Wall 5: SSH Host Key Verification

Wall 5 was the dumbest one.

The authenticity of host 'github.com' can't be established.
Are you sure you want to continue connecting (yes/no)?

We'd set up a Deploy Key so the EC2 instance could pull from GitHub. But known_hosts didn't have GitHub's host key. And SSM can't answer interactive prompts. So git pull just hung there, waiting for a "yes" that would never come, until the command timed out.

Fix: SSH'd into the instance manually, ran ssh -T [email protected], typed yes, done. You could also do ssh-keyscan github.com >> ~/.ssh/known_hosts to automate it. One-time fix, but it's the kind of thing that makes you question your career choices when it takes 20 minutes to figure out why the deploy is timing out with no error message.

Wall 6: Deploy Key Setup

The EC2 instance needed to git pull from a private repo. You could use a Personal Access Token, but PATs are bad practice for machines — they're tied to a person, they have broad permissions, and they don't expire unless you remember to set that up. Deploy keys are the right approach: repo-scoped, read-only SSH keys.

# On EC2
ssh-keygen -t ed25519 -C "deploy@ec2" -f ~/.ssh/deploy_key -N ""
# Add the public key to: GitHub repo → Settings → Deploy keys (read-only)
git remote set-url origin [email protected]:your-org/your-repo.git

Make sure your SSH config points to the right key:

# ~/.ssh/config
Host github.com
  IdentityFile ~/.ssh/deploy_key
  IdentitiesOnly yes

Not hard, but there are a lot of small pieces that all have to be right. Wrong key, wrong remote URL format (HTTPS vs SSH), missing config — any of these will give you a generic "permission denied" with no further explanation.

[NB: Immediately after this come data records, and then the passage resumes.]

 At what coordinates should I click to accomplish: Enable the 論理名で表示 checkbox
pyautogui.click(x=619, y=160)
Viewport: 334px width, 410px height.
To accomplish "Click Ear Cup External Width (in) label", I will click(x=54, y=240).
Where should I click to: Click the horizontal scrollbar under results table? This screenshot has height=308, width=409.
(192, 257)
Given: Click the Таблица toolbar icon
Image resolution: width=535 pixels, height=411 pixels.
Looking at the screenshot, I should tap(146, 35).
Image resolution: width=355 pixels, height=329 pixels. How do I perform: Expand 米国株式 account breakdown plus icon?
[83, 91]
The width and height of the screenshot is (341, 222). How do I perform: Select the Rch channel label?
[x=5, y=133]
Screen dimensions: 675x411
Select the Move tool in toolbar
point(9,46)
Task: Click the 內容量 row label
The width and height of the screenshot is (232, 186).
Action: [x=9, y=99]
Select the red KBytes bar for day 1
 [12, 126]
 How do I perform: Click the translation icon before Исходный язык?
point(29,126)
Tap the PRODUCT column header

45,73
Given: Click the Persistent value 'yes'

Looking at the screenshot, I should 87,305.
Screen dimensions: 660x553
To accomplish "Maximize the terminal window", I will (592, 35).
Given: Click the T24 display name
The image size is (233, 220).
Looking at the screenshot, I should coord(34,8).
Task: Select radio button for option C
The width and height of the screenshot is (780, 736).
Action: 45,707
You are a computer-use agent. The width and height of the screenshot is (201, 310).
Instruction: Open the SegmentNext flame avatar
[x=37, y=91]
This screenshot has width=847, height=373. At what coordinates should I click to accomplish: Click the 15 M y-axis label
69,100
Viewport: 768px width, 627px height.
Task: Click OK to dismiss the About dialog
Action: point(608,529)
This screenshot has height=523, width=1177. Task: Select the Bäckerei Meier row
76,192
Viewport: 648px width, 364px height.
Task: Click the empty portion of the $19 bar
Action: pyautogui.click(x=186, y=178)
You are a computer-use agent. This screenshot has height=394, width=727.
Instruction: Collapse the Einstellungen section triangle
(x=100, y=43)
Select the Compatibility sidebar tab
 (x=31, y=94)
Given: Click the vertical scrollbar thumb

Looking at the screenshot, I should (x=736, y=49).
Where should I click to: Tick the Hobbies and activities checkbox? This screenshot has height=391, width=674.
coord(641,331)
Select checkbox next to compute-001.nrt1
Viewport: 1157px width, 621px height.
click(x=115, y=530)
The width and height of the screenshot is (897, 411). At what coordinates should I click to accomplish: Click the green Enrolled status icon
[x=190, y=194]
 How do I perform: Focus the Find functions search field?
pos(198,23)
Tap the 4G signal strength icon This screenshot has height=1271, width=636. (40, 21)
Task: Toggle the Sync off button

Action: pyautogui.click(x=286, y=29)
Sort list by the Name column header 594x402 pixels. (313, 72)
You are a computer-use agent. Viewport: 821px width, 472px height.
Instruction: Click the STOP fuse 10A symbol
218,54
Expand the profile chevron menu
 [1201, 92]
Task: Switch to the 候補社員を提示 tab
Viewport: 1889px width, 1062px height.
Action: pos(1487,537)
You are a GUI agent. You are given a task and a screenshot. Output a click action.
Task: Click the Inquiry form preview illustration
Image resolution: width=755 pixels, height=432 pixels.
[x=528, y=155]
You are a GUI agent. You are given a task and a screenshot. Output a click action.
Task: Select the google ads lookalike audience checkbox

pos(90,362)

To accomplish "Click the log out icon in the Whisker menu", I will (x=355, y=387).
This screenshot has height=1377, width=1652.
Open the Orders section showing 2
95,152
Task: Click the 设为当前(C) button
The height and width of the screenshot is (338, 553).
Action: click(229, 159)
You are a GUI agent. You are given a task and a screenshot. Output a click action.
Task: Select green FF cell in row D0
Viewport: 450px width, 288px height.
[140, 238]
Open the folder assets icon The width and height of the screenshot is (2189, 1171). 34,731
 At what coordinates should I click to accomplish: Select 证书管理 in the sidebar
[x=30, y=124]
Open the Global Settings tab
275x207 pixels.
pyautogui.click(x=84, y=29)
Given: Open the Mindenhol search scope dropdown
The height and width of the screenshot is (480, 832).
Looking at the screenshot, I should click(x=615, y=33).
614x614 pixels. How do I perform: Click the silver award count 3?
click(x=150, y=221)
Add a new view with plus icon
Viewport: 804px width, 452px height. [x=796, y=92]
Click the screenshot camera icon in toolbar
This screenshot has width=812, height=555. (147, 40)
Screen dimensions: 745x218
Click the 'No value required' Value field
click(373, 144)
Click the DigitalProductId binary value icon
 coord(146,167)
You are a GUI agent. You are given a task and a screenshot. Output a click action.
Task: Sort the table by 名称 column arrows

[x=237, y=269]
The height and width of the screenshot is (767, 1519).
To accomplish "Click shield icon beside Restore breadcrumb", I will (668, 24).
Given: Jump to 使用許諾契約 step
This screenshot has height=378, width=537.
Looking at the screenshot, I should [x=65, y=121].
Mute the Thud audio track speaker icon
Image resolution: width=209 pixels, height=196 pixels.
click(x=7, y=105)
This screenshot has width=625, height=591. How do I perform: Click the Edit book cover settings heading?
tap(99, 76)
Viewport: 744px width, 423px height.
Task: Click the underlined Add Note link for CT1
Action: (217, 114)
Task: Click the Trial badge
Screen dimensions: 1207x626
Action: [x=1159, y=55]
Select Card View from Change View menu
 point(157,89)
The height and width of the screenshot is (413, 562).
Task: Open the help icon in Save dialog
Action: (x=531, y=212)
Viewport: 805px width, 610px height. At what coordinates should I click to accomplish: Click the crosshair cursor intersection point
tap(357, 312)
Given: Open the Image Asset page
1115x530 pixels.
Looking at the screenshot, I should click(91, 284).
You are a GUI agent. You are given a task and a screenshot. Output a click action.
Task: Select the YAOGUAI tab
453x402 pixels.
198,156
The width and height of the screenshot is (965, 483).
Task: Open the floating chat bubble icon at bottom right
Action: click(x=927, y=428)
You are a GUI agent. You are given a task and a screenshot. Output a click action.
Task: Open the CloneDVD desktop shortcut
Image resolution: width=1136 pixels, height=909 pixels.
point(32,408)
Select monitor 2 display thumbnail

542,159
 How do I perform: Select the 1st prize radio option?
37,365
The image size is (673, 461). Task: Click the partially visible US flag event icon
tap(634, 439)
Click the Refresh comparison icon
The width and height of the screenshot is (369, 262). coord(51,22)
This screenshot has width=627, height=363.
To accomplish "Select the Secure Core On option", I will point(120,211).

Wall 7: SSM Command Syntax Collapse

The final boss. And honestly? I should've seen it coming.

Our SSM command had grown large and fragile. Shell variables, nested quotes, multi-line scripts — all crammed into a JSON string, passed to bash, which called bash -lc, which ran the actual commands. Somewhere in the JSON → shell → subshell expansion chain, the syntax just... collapsed. Variables expanded at the wrong layer, quotes got eaten, and we got syntax error messages that pointed at perfectly valid-looking code.

I spent a while trying to fix the quoting. Adding backslashes, switching between single and double quotes, trying heredocs inside JSON. Nothing worked.

Fix: I scrapped the entire inline command. Wrote a deployment script, put it on the server, and called that:

#!/bin/bash
# deploy.sh — lives on EC2 at /home/ec2-user/deploy.sh
set -euo pipefail
cd /home/ec2-user/srv/my-app
git fetch origin dev
git reset --hard origin/dev
pip install -r requirements.txt
python manage.py migrate
sudo systemctl restart gunicorn

The SSM command became one line: sudo -u ec2-user bash -lc '/home/ec2-user/deploy.sh'

That's it. No nested quotes. No variable expansion games. No JSON escaping issues. The deploy script is version-controllable, testable, and readable by humans. I should've done this from the start.

The Aftermath

Total time: roughly two days of active debugging, stretched across a week because of the back-and-forth with the infra team. Every "can you check the role ARN?" or "can you add this permission?" had a turnaround measured in hours.

If I had to do this again, here's what I'd do differently:

Get temporary console access early. Even read-only IAM access would've cut the debugging time in half. So much of this was "is the config what I think it is?" and I couldn't just look.
Start with the deploy script on the server. Don't try to be clever with inline SSM commands. Just don't.
Test OIDC with a minimal workflow first. Before wiring up the whole pipeline, just get aws sts get-caller-identity working. One step at a time.
Read the configure-aws-credentials docs carefully. Especially the bit about id-token: write permissions. This trips up everyone.

The pipeline's been running reliably ever since. Every time it deploys in 30 seconds, I think about the days it took to get there. But honestly? I understand every piece of it now — the OIDC token exchange, the trust policy conditions, the SSM execution model, the Git ownership checks. There's something to be said for learning things the hard way. Not much, but something.